ECE2018 Guided Posters Pituitary Clinical (12 abstracts)
Long-term efficacy and safety of once-monthly pasireotide in patients with Cushing’s disease: A Phase III extension study
Maria Fleseriu 1 , Stephan Petersenn 2 , Beverly M K Biller 3 , Pinar Kadioglu 4 , Christophe De Block 5 , Guy T’Sjoen 6 , Marie C Vantyghem 7 , Libuse Tauchmanova 8 , Shoba Ravichandran 9 , Michael Roughton 8 , André Lacroix 10 & John Newell-Price 11
1Oregon Health & Science University, Portland, Oregon, USA; 2ENDOC Center for Endocrine Tumors, Hamburg, Germany; 3Massachussetts General Hospital, Boston, Massachussetts, USA; 4Pituitary Center, Istanbul University, Istanbul, Turkey; 5Department of Endocrinology, Diabetology and Metabolism, Antwerp University Hospital, Antwerp, Belgium; 6Department of Endocrinology and Center for Sexology and Gender, Ghent University Hospital, Ghent, Belgium; 7Endocrinology, Diabetology and Metabolism, CHU Lille, Lille, France; 8Novartis Pharma AG, Basel, Switzerland; 9Novartis Pharmaceuticals Corporation, East Hanover, New Jersey, USA; 10Centre hospitalier de l’Université de Montréal, Montreal, Quebec, Canada; 11University of Sheffield, Sheffield, UK
Introduction: The 12-month results of a multicentre, double-blind, Phase III study showing the efficacy and safety of a monthly, long-acting formulation of pasireotide in Cushing’s disease (CD) patients have been reported previously (Lacroix et al. Lancet Diabetes Endocrinol 2018). The results of the extension phase of this study are reported here.
Methods: Patients (n=150) with persistent/recurrent or de novo CD and mean urinary free cortisol (mUFC) 1.5–5× the upper limit of normal (ULN) were randomized to monthly pasireotide 10mg (n=74) or 30 mg (n=76). Up-titration was permitted at month (M) 4, M7, M9, or M12. Patients could enter an optional, open-ended extension if they had mUFC≤ULN at M12 and/or experienced significant clinical benefit in the investigator’s opinion. Investigators and patients were unblinded after the M12 analyses were completed. Data from both dose groups were pooled for this analysis.

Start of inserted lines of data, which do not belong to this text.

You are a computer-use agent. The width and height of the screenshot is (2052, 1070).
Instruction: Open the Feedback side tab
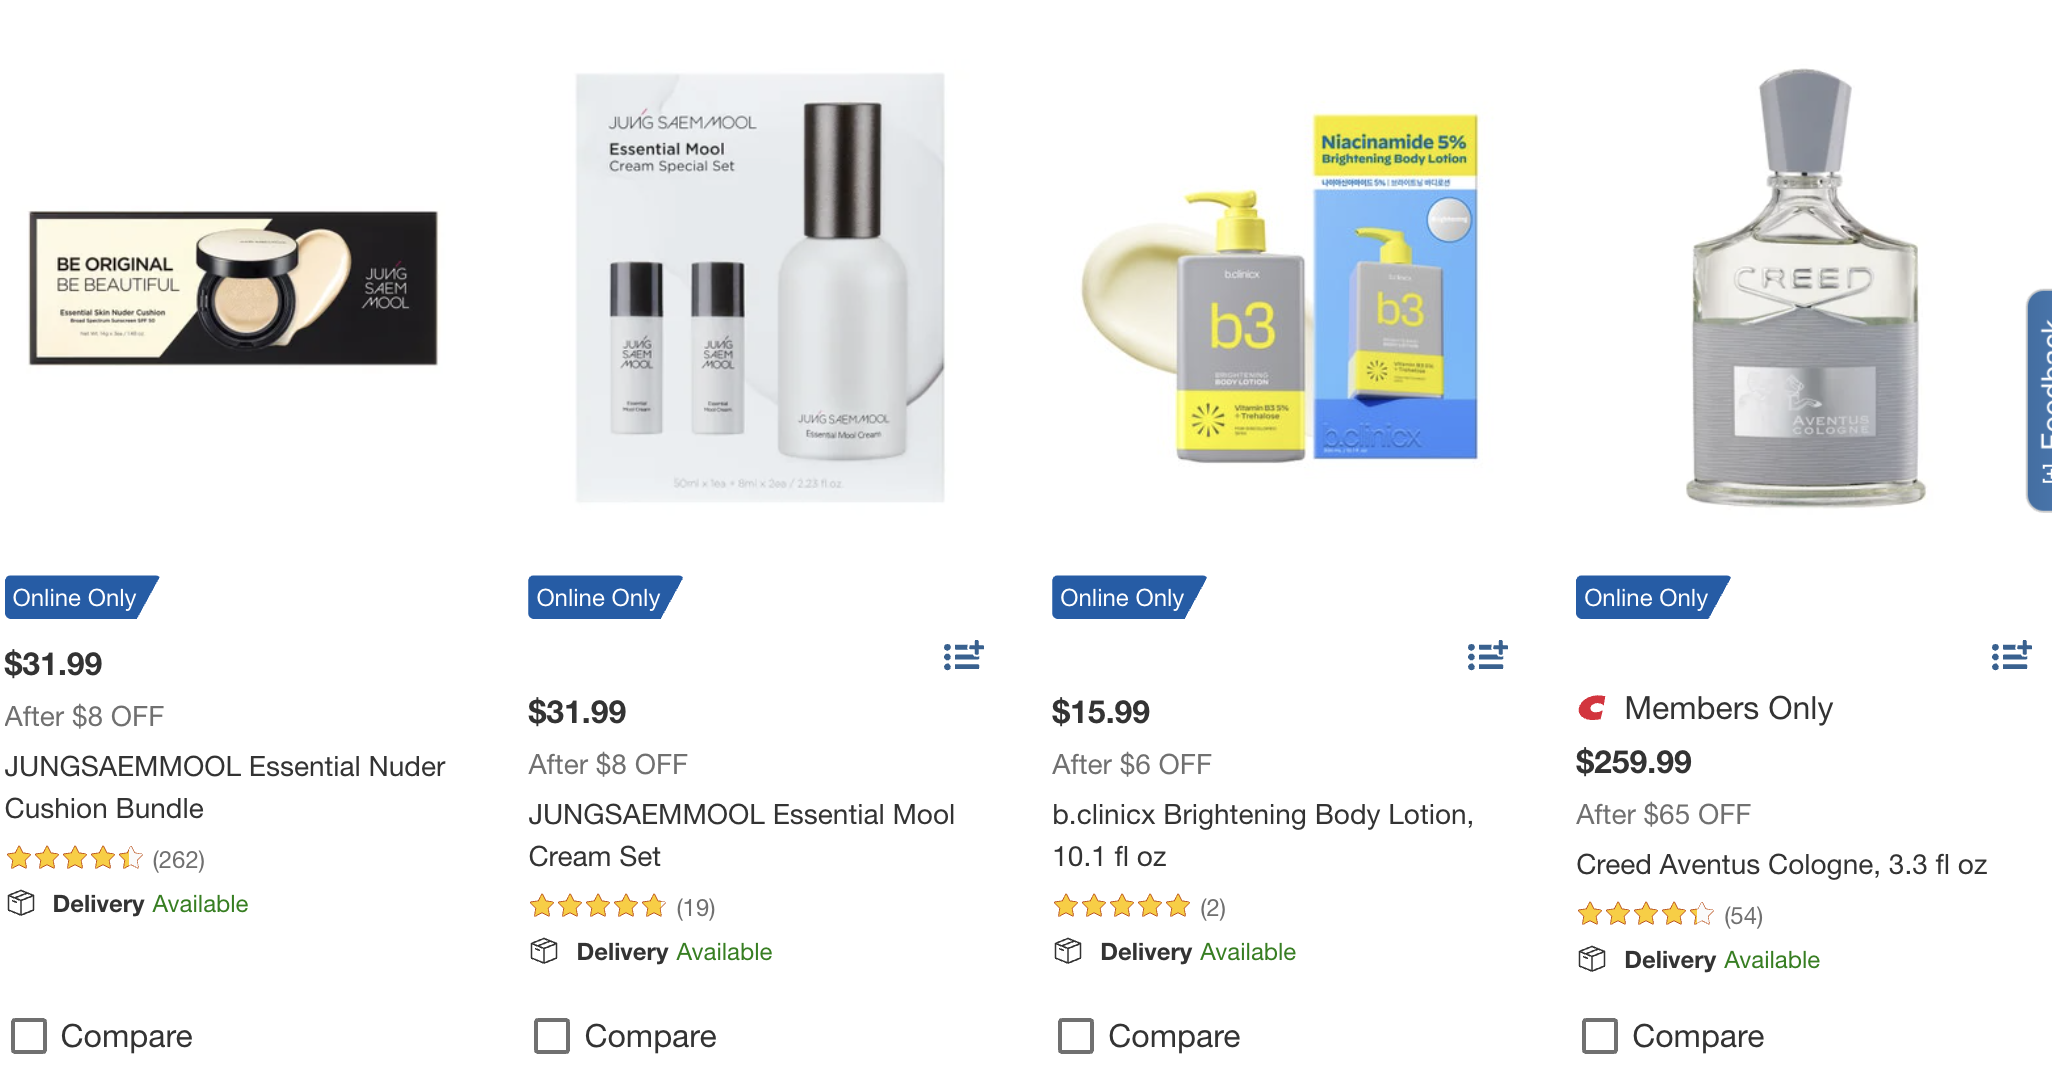2040,400
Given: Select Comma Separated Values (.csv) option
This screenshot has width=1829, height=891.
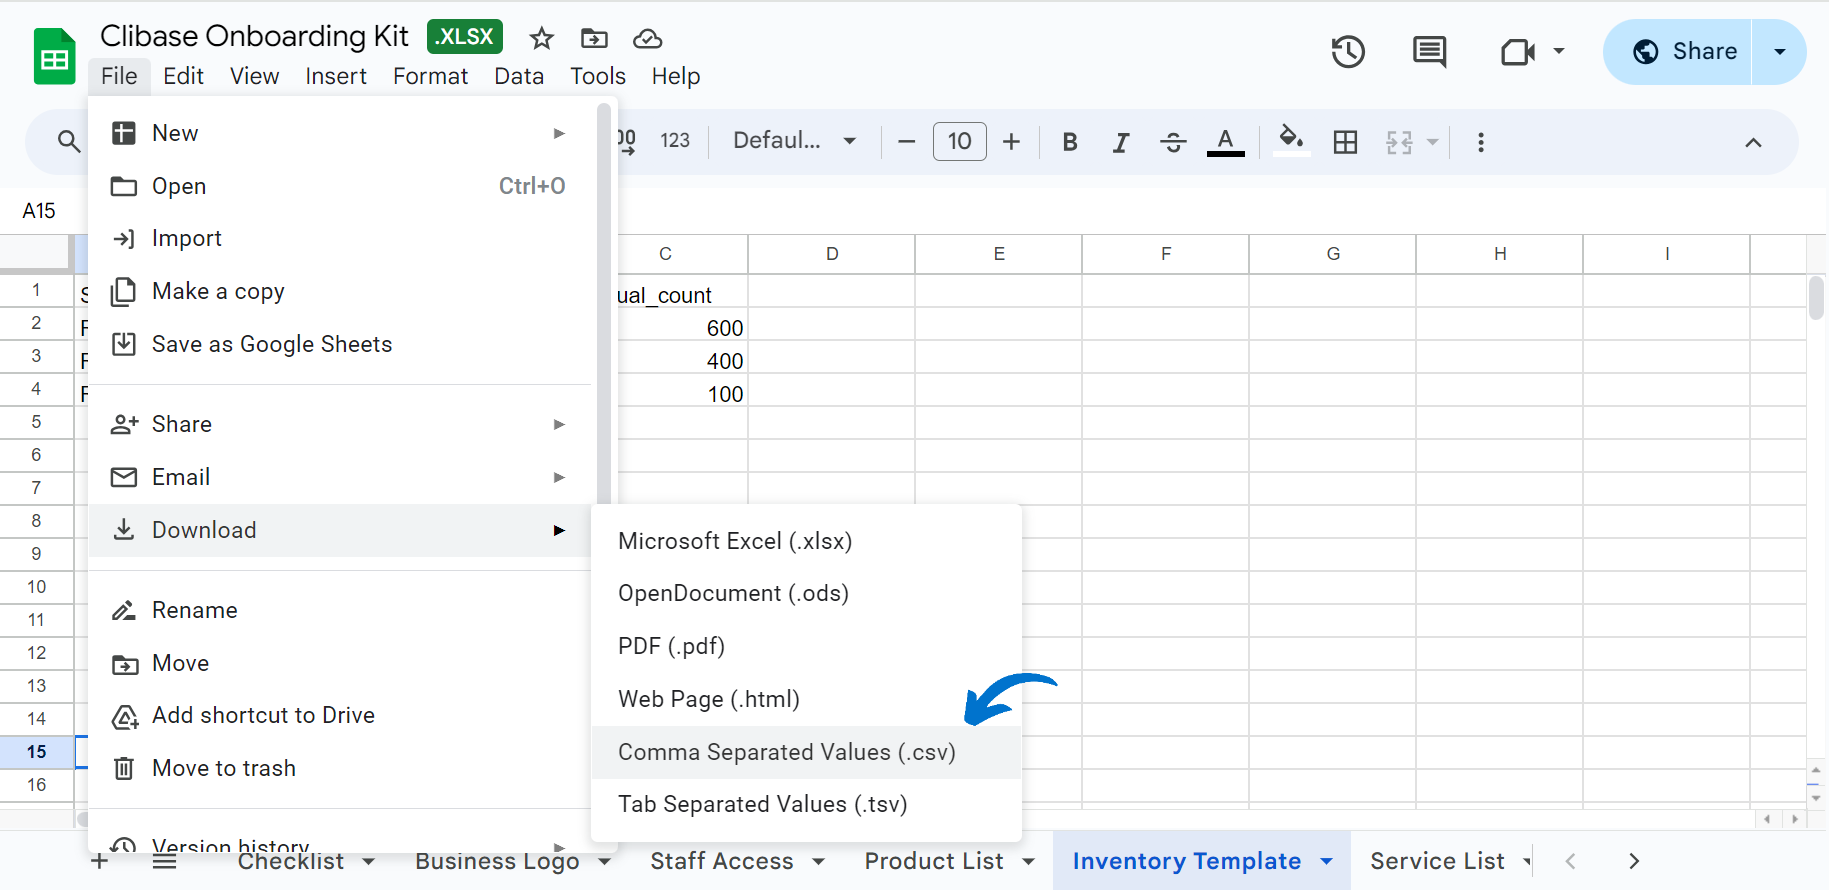Looking at the screenshot, I should tap(787, 752).
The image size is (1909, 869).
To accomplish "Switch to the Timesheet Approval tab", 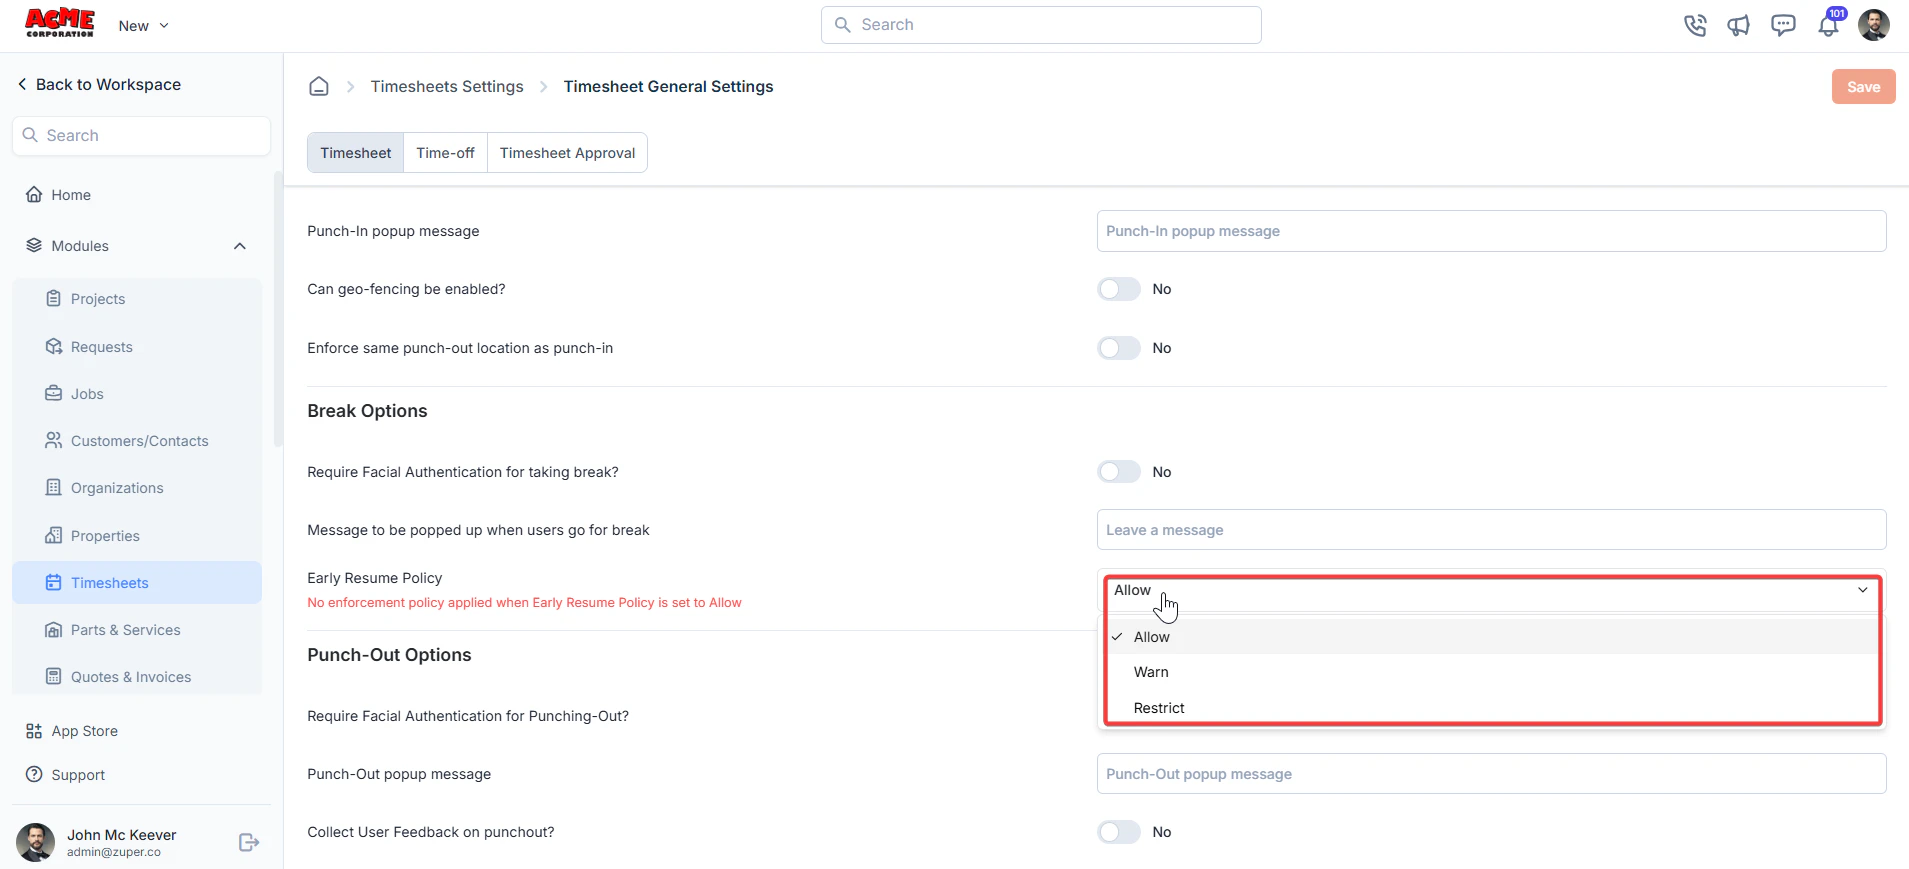I will (567, 153).
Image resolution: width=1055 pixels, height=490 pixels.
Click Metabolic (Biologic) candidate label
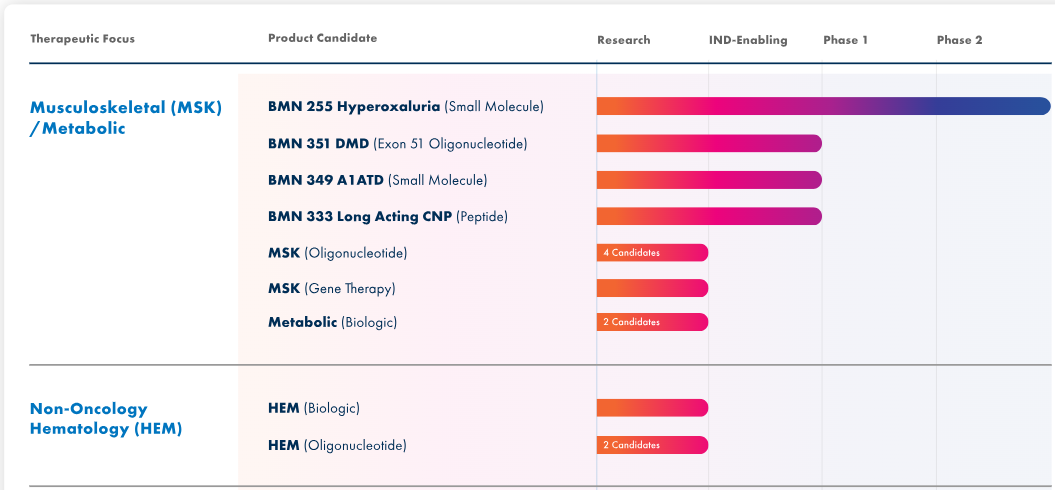(332, 322)
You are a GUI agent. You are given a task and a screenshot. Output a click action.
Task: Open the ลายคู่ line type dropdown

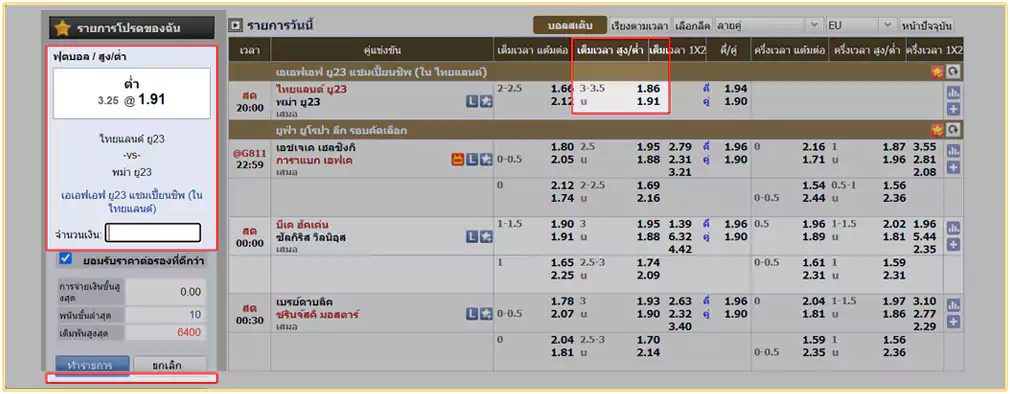click(x=768, y=25)
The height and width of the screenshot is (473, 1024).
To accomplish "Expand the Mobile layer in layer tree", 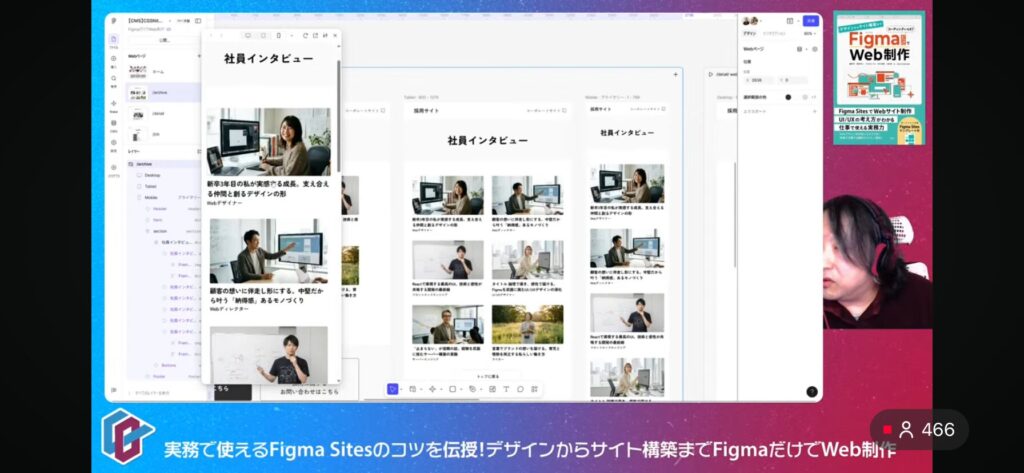I will [x=137, y=198].
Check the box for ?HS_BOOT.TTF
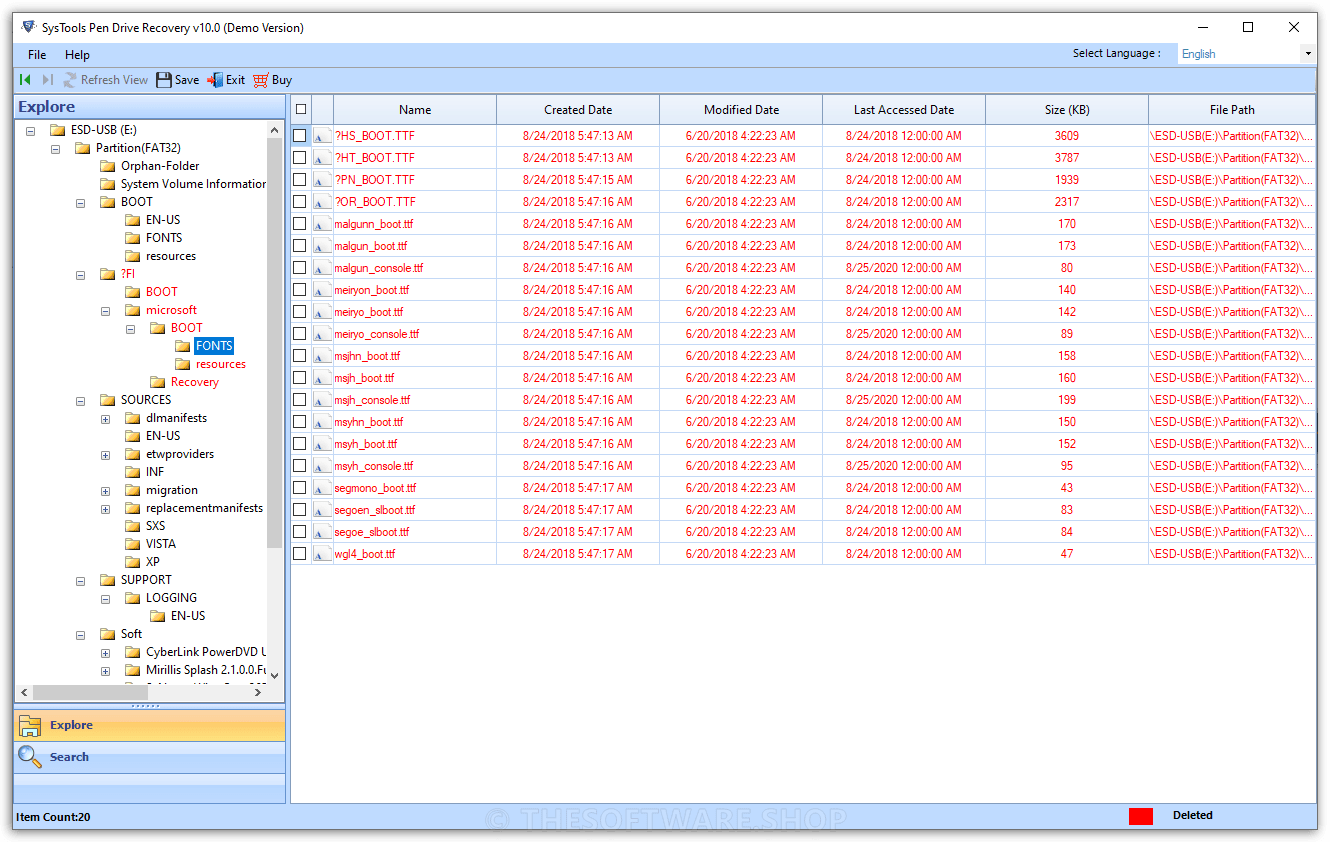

Results: Of 104 patients who completed the core study, 81 entered the extension. Median (range) exposure for patients who entered the extension was 23.9 (12.0–55.3) months. Of patients who entered the extension and had a valid mUFC assessment at the given time point, a controlled response (mUFC≤ULN) occurred in 42/81 (51.9%; 95%CI: 40.5,63.1) patients at M12, 38/58 (65.5%; 95%CI: 51.9,77.5) patients at M24, and 13/18 (72.2%; 95%CI: 46.5,90.3) patients at M36. Median (range) change from baseline in mUFC was −51.9% (−98.7,422.3) at M12, −64.1% (−97.8,356.0) at M24, and −68.3% (−99.2,−12.7) at M36. A ≥20% tumour-volume reduction from baseline was seen in 25/38 (65.8%) patients at M24 and 9/14 (64.3%) patients at M36; 10/14 (71.4%) and 4/4 (100%) patients with a pituitary macroadenoma (maximum diameter ≥10 mm) at baseline had a ≥20% reduction at M24 and M36, respectively. Improvements in clinical signs, including systolic/diastolic blood pressure and weight, were seen at M24 and M36. The safety profile of pasireotide was consistent with previous experience, with no new safety signals detected during the extension. Median (range) change from baseline in HbA1c was 0.9% (0.8,1.2) at M24 and 0.8% (−0.2,2.2) at M36. After the M12 data cut-off, grade 3 adverse events (hyperglycaemia, hypertension, hypoglycaemia) were reported in three more patients; no grade 4 adverse events were reported.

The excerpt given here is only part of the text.